A fuzzing server which generates input using a markov chain.
Built using go 1.14 on Linux Mint
See the WAV branch for half baked WAV tokenizing support.
The easiest way to use this program is through docker. The dock.sh
runs the program against the mozilla application on port 8080 by default.
./dock.sh
curl localhost:8080/fuzzing-corpus/xml/mozilla
You can also run on your local machine. The program requires gomarkov, which should be automaticly downloaded using go run .

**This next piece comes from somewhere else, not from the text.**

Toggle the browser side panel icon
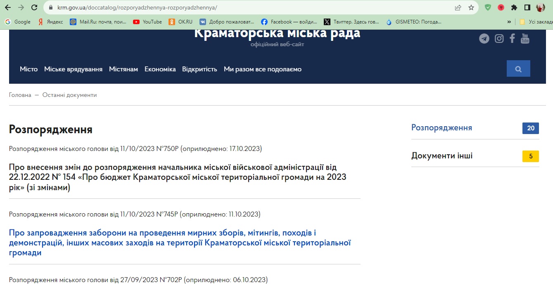Viewport: 553px width, 285px height. tap(527, 7)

. The default port is :8080
.
go run . -port=8080 corpus-directory1 corpus-directory2
One of the features of my implimentation is allowing for multiple markov chains in the same server. By default, they are given as a list of arguments, with each entry coresponding to a directory which will be fed into a markov chain. They are then automaticly served on their directory name. For example:
go run . -port=8080 corpus-directory1 corpus-directory2
curl localhost:8080/corpus-directory1
curl localhost:8080/corpus-directory2
This code will create two markov chains, one based on corpus-directory1, and the second based on corpus-directory2. These are indepent markov chains.

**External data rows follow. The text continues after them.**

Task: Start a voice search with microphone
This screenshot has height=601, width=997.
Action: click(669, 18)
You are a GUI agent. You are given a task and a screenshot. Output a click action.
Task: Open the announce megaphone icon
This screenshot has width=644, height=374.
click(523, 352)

There is also an option in the code to change the directory on which these chains are served.
Submit a json post request to api endpoint coresponding to the chain you want to modify to add the new input to the chain and save the data for later use.
The post request should follow the same form as the input:
{"Input": "base64..."}
See post.sh
for an example of how to post json using curl. post.sh
contains generated input which can be used to check the "live updates" functionality.
The program is roughly split into three compontents:
- server.go
- markov.go
- tokenizer.go
The goal of this was to provide some sense of modularity. In the future, you may want to use a Neural Net instead of a markov chain, or you may want to use a different tokenizer for MP3 files vs http files, and the modular design allows for easier transitions between these modes.
While the parsing would be a good place to impliment goroutines, I felt the like the complexity was too much for this short of a project. Especially because parsing all of mozilla is still < 1 second.
Well you can change both of them, but that involves changing the source code. Ideally, these would both be command line options, but that would take longer to impliment. Ideally, you could extend this server as a package, which would allow for easy modification.